I have a directory with many text files. I want to search a given string in specific lines in the files(like searching for 'abc' in only 2nd and 3rd line of each file). Then When I find A match I want to print line 1 of the matching file.
My Approach - I'm doing a grep search with -n option and storing the output in a different file and then searching that file for the line number. Then I'm trying to get the file name and then print out it's first line.
Using the approach I mentioned above I'm not able to get the file name of the right file and even if I get that this approach is very lengthy.
Is there a better and fast solution to this?
Eg.
1.txt
file 1
one
two
2.txt
file 2
two
three
I want to search for "two" in line 2 of each file using grep and then print the first line of the file with match. In this example that would be 2.txt and the output should be "file 2"
I know it is easier using sed/awk but is there any way to do this using grep?

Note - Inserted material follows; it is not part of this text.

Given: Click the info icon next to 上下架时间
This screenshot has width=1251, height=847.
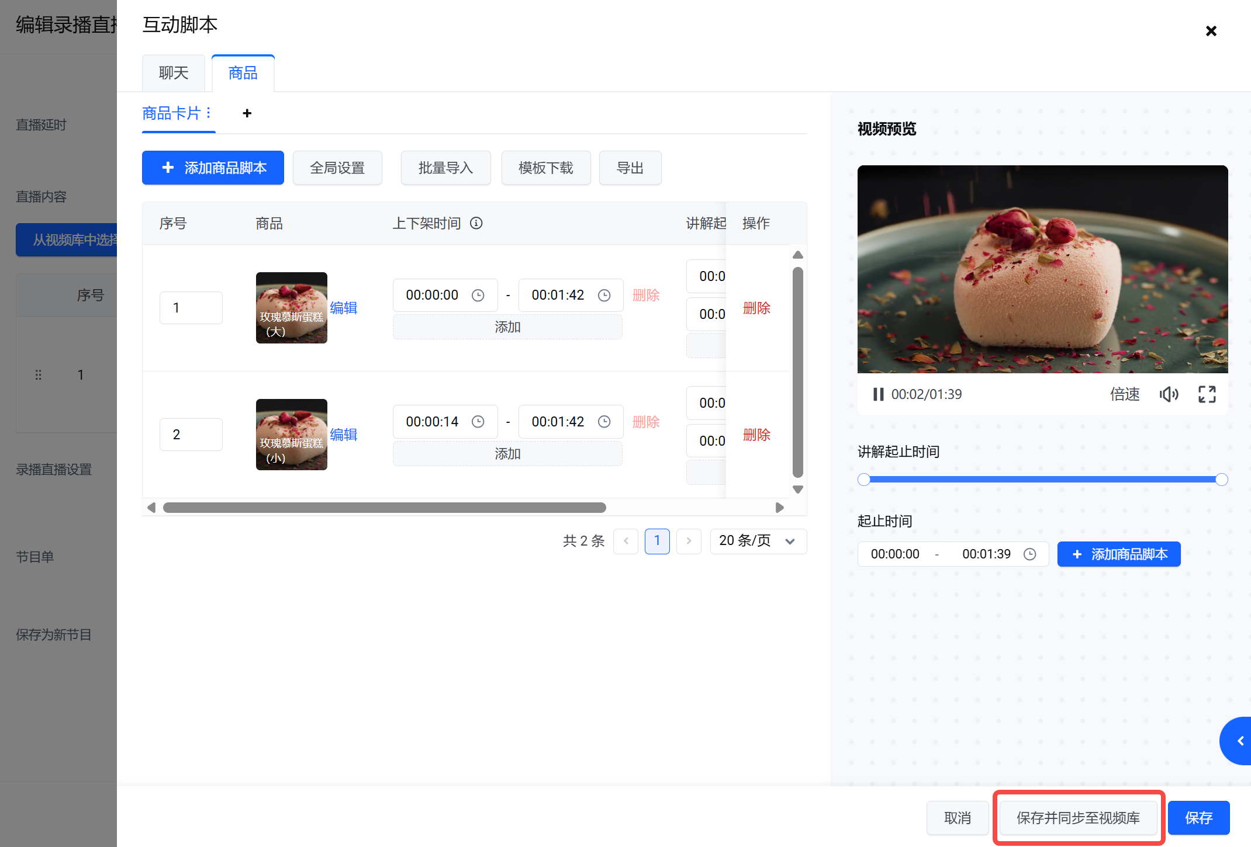Looking at the screenshot, I should click(476, 223).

Use sed instead (GNU sed):
parse.sed
1h # Save the first line to hold space
2,3 { # On lines 2 and 3
/my pattern/ { # Match `my pattern`
x # If there is a match bring back the first line
p # and print it
:a; n; ba # Loop to the end of the file
}
}
Run it like this:
sed -snf parse.sed file1 file2 ...
Or as a one-liner:
sed -sn '1h; 2,3 { /my pattern/ { x; p; :a; n; ba; } }' file1 file2 ...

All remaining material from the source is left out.